Co najmniej 20 osób zostało zabitych, a ok. 25 rannych w sobotę w eksplozji samochodu-pułapki w pobliżu szpitala w prowincji Logar, na wschodzie Afganistanu - poinformowało afgańskie Ministerstwo Zdrowia, podając nowy, niższy, bilans ofiar.

Do zamachu nie przyznają się talibowie.

W zamieszaniu, jakie powstało po zamachu, ministerstwo informowało wpierw o 30 zabitych i 45 rannych, a następnie o co najmniej 60 zabitych i ponad 120 rannych.

Wśród ofiar śmiertelnych są kobiety i dzieci.

"Ofiary to pacjenci, ich bliscy oraz personel szpitala" - powiedział rzecznik gubernatora prowincji Logar, Din Mohammad Darwaisz. Według rzecznika bilans ofiar "według najnowszych doniesień z miejsca zamachu" to 35 zabitych i 23 rannych.

Zamach samobójczy miał miejsce w okręgu Azra, ok. 40 km na południe od Kabulu.

Talibowie poinformowali, że nie mieli nic wspólnego z zamachem

Talibowie, którzy często atakują afgańskie siły bezpieczeństwa, międzynarodowe wojska oraz budynki rządowe, poinformowali, że nie mieli nic wspólnego z sobotnim zamachem, w którym większość ofiar to pacjenci. "Nasi bojownicy nie przeprowadziły tego ataku" - powiedział rzecznik talibów Zabiullah Mudżahid.

Tymczasem afgańskie ministerstwo spraw wewnętrznych podało, że co najmniej 10 osób zginęło, a 24 zostały ranne w innym zamachu, przeprowadzonym późnym wieczorem w piątek. Materiały wybuchowe były umieszczone na rowerze.

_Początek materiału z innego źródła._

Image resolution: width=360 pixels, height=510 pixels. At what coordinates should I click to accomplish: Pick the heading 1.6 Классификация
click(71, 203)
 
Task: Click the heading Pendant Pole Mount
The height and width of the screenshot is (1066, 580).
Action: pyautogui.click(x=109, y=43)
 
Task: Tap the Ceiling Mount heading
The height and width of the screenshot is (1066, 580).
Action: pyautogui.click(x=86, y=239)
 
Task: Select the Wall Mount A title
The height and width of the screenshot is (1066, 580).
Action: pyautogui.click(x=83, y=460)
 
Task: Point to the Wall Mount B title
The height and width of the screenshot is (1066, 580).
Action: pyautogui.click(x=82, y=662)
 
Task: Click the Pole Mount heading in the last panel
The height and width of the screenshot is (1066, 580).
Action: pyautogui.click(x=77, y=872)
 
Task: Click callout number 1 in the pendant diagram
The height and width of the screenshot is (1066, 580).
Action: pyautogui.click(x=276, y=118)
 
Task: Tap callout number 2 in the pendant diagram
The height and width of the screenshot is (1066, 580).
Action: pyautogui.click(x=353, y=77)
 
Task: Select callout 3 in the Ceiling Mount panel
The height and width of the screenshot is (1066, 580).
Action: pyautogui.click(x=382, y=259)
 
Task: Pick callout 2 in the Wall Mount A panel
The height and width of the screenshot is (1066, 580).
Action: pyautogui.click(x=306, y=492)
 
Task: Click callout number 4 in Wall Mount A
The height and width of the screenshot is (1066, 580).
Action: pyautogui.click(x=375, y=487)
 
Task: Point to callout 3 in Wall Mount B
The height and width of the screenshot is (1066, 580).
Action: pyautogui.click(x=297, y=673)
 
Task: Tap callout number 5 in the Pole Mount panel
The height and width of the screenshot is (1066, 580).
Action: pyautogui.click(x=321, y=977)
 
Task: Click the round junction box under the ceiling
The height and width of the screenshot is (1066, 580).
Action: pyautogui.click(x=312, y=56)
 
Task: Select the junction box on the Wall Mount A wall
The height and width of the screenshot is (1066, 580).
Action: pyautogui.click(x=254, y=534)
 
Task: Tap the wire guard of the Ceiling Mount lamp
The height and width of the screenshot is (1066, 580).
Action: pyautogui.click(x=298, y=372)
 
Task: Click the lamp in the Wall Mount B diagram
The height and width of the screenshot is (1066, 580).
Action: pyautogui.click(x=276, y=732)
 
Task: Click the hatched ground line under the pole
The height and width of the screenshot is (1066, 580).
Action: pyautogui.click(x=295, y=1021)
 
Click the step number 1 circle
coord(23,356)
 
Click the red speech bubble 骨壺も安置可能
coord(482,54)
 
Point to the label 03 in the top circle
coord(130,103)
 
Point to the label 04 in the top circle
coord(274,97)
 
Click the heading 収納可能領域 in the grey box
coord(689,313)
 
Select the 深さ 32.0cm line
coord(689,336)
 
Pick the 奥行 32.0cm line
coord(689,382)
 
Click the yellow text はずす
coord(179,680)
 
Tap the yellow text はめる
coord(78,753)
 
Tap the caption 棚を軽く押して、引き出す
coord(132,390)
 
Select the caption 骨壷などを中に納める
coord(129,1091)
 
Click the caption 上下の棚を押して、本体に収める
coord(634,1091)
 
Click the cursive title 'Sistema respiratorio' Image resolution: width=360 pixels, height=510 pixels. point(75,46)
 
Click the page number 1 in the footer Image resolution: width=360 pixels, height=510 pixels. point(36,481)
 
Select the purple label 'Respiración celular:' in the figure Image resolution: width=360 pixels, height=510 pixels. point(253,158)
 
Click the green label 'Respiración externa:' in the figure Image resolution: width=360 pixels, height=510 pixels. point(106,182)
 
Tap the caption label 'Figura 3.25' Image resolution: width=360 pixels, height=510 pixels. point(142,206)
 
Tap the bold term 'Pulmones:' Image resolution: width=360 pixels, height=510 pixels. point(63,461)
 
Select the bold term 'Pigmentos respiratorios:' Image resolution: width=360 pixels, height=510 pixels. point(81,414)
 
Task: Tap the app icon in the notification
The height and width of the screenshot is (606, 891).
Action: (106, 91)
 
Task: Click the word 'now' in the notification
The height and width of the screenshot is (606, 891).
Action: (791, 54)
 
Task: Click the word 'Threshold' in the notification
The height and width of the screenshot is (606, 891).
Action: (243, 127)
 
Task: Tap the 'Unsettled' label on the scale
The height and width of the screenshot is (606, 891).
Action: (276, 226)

Atak nastąpił na bazarze w powiecie Chan Abad, leżącym w północnej prowincji Kunduz.

Przebywający w Iranie afgański prezydent Hamid Karzaj potępił zamach w Azrze jako dzieło "barbarzyńskich wrogów Afganistanu". Powiedział, terroryzm "rozszerza się i zagraża Afganistanowi i krajom regionu bardziej niż kiedykolwiek". Szef państwa uczestniczył w Teheranie w międzynarodowej konferencji na temat terroryzmu.